(DATA TO EXAMINE)

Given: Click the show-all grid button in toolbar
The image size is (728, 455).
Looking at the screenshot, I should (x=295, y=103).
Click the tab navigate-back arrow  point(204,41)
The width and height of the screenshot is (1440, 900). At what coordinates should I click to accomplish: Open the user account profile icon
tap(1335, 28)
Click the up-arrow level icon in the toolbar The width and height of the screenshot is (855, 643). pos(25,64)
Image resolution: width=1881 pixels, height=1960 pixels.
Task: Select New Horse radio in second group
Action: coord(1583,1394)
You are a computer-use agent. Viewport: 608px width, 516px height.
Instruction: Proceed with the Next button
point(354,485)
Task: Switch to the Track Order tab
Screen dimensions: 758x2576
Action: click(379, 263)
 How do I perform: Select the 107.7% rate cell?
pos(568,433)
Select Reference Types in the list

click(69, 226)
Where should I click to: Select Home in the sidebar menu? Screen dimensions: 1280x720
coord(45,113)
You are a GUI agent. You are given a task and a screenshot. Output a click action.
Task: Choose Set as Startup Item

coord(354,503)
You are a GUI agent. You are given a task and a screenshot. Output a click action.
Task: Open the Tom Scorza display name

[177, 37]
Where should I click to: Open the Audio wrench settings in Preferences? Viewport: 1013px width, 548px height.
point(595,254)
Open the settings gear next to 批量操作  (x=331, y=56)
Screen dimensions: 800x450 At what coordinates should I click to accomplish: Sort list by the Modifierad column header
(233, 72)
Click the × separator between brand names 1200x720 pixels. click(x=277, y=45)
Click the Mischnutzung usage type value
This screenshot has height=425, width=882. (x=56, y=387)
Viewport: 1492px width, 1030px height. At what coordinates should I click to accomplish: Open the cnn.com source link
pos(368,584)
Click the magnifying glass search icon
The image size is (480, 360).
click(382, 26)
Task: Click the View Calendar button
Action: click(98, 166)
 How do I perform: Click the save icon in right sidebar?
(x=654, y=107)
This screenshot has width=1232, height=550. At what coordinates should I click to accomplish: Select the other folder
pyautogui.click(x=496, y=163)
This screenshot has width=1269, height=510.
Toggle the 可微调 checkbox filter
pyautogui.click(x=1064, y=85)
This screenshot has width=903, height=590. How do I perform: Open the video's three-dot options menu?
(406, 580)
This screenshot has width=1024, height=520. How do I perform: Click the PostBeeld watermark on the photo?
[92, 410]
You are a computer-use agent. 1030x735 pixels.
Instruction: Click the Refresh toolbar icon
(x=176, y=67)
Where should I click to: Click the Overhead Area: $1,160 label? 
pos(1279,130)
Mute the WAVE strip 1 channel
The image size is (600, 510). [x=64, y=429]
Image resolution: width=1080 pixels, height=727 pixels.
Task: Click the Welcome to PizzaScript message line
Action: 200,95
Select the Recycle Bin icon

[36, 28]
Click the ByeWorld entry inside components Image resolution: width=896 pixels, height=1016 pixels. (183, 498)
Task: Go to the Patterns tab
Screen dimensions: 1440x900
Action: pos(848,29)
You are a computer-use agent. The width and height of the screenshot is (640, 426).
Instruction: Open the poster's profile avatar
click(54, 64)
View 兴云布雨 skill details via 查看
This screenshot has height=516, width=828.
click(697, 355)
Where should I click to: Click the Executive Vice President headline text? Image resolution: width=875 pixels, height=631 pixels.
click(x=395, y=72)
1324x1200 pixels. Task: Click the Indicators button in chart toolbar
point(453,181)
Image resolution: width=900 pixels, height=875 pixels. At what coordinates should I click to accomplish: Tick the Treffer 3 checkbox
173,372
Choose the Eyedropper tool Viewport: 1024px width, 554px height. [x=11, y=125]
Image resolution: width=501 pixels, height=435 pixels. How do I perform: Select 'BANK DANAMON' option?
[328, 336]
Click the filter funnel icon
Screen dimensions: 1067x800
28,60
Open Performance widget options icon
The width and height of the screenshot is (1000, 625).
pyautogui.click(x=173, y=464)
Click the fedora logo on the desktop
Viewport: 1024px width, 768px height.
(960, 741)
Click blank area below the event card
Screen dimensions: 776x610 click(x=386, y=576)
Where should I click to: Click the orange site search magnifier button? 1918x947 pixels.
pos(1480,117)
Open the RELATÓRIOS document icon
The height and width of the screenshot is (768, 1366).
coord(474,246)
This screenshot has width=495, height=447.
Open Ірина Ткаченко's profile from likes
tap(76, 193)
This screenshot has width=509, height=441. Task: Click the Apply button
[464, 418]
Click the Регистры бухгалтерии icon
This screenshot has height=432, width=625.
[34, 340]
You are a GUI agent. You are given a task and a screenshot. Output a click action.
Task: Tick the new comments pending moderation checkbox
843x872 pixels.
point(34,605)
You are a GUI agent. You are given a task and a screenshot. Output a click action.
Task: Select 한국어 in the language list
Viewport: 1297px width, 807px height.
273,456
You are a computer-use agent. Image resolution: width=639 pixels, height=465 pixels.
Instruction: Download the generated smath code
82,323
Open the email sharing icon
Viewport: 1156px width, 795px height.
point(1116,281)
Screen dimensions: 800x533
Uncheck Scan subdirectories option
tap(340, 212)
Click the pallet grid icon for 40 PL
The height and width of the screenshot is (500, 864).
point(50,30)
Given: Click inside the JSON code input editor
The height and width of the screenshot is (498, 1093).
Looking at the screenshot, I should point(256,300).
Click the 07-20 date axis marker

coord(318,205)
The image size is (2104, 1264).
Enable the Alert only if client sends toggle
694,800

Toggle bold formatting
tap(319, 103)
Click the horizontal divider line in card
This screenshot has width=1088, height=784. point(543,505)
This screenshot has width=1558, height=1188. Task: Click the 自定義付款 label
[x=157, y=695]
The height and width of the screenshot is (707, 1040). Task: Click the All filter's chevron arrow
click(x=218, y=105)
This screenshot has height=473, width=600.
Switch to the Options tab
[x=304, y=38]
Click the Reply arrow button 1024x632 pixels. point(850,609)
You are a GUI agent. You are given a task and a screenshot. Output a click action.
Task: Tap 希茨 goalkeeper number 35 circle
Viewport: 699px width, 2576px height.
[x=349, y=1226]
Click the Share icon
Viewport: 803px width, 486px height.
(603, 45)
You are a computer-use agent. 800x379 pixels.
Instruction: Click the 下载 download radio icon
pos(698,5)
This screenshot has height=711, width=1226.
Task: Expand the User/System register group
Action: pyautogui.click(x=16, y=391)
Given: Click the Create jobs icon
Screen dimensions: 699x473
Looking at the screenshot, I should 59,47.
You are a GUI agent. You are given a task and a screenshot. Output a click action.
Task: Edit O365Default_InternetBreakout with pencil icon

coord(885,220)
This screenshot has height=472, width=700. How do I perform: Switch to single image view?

(End DATA TO EXAMINE)

ASSIGNMENT: Wherever the string "inside" appears in the entries above, list that line.

REPLY:
Click the ByeWorld entry inside components Image resolution: width=896 pixels, height=1016 pixels. (183, 498)
Given: Click inside the JSON code input editor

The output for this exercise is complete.